> WRITTEN PROBLEM
Format the lines below as a JSON list of strings, one string per line and no blank lines, starting with the line that contains "Toggle the 在每一层暂停" and continuing through the last line.
== STORED ROWS ==
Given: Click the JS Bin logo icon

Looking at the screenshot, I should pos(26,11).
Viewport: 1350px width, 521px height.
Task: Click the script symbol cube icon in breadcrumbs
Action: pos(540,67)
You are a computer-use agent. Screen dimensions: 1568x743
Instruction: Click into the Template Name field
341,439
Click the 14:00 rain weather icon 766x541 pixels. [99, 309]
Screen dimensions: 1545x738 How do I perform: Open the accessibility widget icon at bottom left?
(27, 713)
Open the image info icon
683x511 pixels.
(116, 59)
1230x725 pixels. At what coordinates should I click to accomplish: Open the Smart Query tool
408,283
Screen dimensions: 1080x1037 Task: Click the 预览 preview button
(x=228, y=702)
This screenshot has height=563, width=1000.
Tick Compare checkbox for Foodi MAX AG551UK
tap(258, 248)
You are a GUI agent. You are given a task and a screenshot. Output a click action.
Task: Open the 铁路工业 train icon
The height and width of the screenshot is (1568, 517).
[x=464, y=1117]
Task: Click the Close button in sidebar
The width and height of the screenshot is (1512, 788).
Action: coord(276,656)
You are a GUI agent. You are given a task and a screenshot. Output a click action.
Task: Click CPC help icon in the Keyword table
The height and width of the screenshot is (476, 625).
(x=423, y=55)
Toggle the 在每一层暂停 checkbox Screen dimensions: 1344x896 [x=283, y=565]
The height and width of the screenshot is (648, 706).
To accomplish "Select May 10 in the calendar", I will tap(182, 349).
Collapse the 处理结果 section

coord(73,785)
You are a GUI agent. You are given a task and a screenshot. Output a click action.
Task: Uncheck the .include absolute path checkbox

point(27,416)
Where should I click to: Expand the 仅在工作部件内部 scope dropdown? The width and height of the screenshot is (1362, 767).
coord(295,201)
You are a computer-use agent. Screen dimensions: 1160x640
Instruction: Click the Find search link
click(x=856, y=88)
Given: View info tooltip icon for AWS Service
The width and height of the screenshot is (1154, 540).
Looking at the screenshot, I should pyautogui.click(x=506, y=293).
===
> TASK OUTPUT
[
  "Toggle the 在每一层暂停 checkbox Screen dimensions: 1344x896 [x=283, y=565]",
  "The height and width of the screenshot is (648, 706).",
  "To accomplish \"Select May 10 in the calendar\", I will tap(182, 349).",
  "Collapse the 处理结果 section",
  "coord(73,785)",
  "You are a GUI agent. You are given a task and a screenshot. Output a click action.",
  "Task: Uncheck the .include absolute path checkbox",
  "point(27,416)",
  "Where should I click to: Expand the 仅在工作部件内部 scope dropdown? The width and height of the screenshot is (1362, 767).",
  "coord(295,201)",
  "You are a computer-use agent. Screen dimensions: 1160x640",
  "Instruction: Click the Find search link",
  "click(x=856, y=88)",
  "Given: View info tooltip icon for AWS Service",
  "The width and height of the screenshot is (1154, 540).",
  "Looking at the screenshot, I should pyautogui.click(x=506, y=293)."
]